郵便不正証明書発行
元上司「指示していない」 村木被告公判 議員の依頼も否定

日本経済新聞夕刊 2010年2月8日記事

 障害者団体向け郵便料金割引制度の悪用事件で、虚偽有印公文書作成罪などに問われた元厚生労働省局長、村木厚子被告(54)=休職中=の公判が8日、大阪地裁であった。同被告に「議員案件だ」と制度利用に必要な証明書発行を指示したとされる当時の上司(58)が「議員の依頼はなく、村木被告に指示もしていない」などと証言し、検察側の主張を否定した。

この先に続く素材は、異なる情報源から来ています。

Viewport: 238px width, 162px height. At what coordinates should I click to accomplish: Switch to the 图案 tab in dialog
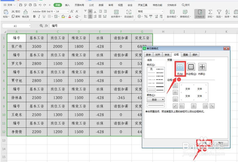[x=185, y=55]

 証言したのは、村木被告が障害保健福祉部企画課長だった当時の同部の部長。

 検察側は冒頭陳述などで、元部長は2004年2月下旬、民主党の石井一参院議員(当時は衆院議員)から、自称障害者団体「凜(りん)の会」(東京・文京)に証明書を出すよう電話で依頼されたと主張。その後、村木被告に「議員案件だ」などと証明書の発行を指示したとしている。

 元部長は8日の公判で、全面的に否定。石井議員の要請について「(捜査段階では)電話を受けたと供述し、調書に署名したが、今思えば自分の思い込みだった」。村木被告への指示も「記憶はないが、後になって考えると、そもそも(検察側の構図が)壮大な虚構だったのではないか」と述べた。

 村木被告は逮捕から一貫して「団体のことも証明書のことも知らない」と無罪を主張。「凜の会」の設立者の倉沢邦夫被告(74)は同公判などで「村木被告から証明書を直接手渡しで受け取った」と証言している。